Ella se había quitado la enagua, deprisa y con decisión, la había cortado en tiras, ayudándose del cuchillo de Chang, y le vendó el pie de tal manera que no le había cabido en el zapato. Sin preguntarle nada, cortó también los dos lados del calzado de goma, y se lo ató sobre el vendaje con otros dos pedazos de tela. El resultado era limpio, profesional. El dolor seguía ahí, pero al menos la hemorragia se había interrumpido.

– Gracias -susurró él, acompañando sus palabras de una leve inclinación de cabeza.

– Te harían falta polvos de sulfuro, o algo así. He visto que la señora Yeoman los usa para secar llagas. Podría pedirle que te…

– No, no es necesario. Sé de alguien que tiene hierbas. Gracias otra vez.

Lydia volvió el rostro y hundió las manos en el agua, con los dedos extendidos. Observaba sus movimientos como si pertenecieran a otra persona, como si estuviera sorprendida de lo que habían hecho ese día.

– No me las des -respondió al fin-. Si nos pasamos la vida salvándonos el uno al otro, eso quiere decir que somos responsables el uno del otro, ¿no te parece?

Chang estaba asombrado: le había quitado las palabras de la boca. ¿Cómo podía saber una bárbara algo así, algo tan chino? ¿Saber que aquél era el motivo por el que la había seguido, la había vigilado?
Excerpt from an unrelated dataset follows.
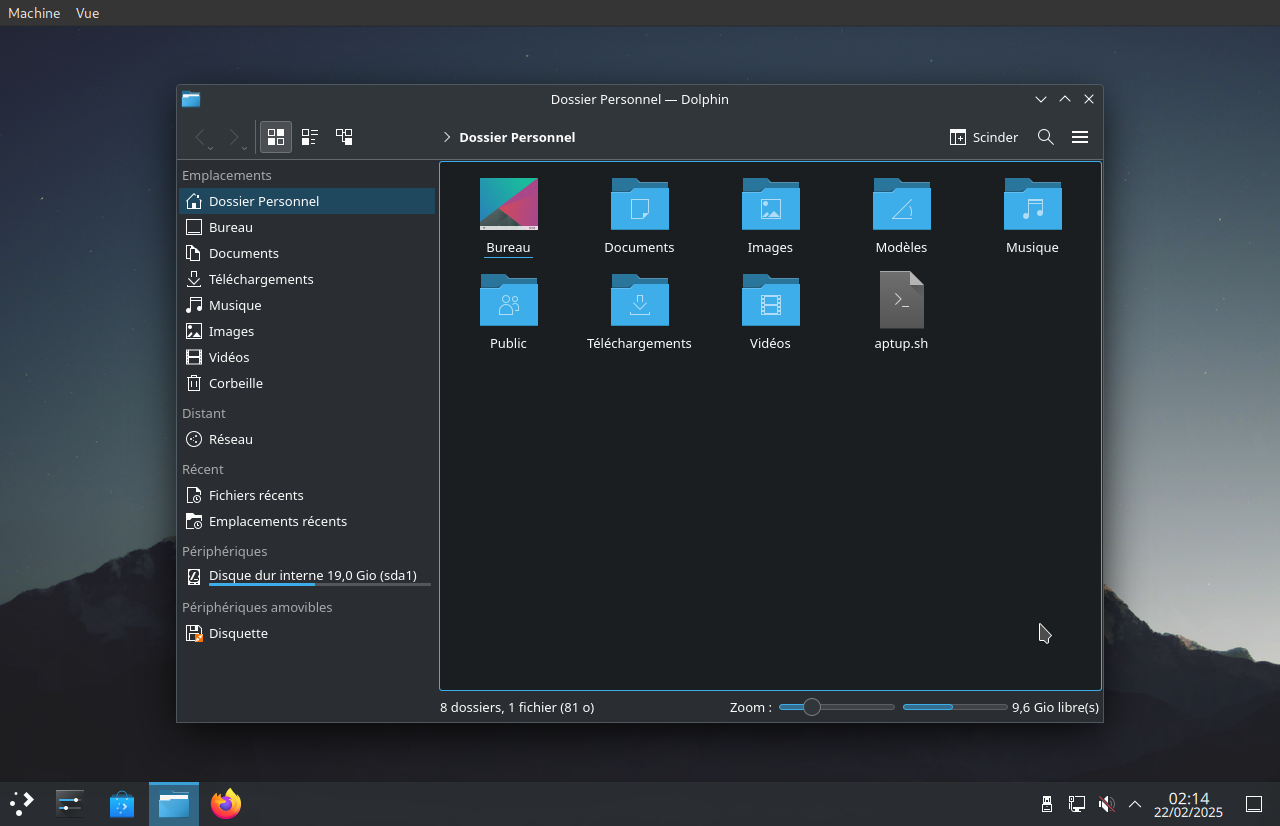The image size is (1280, 826).
Task: Open the hamburger menu in Dolphin toolbar
Action: [x=1079, y=137]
Porque él ya era responsable de ella. ¿Cómo podía saberlo aquella muchacha? ¿Qué clase de mente poseía que le permitía ver con tal claridad?

Sintió que ella se alejaba de su lado cuando se puso en pie, se quitó las sandalias y metió los pies en las aguas poco profundas. Un pato de cuello dorado que dormía entre los juncos se sobresaltó y salió nadando deprisa, como si le persiguiera un armiño, pero ella apenas se percató, y siguió echándose agua sobre el dobladillo del vestido. Se trataba de un atuendo ancho, lavado en demasiadas ocasiones.

Hasta ese momento Chang no se fijó en que se le había manchado de sangre. De su sangre, que se había fundido con los hilos de su ropa, con su propio ser. Él, por su parte, también se había fundido con ella.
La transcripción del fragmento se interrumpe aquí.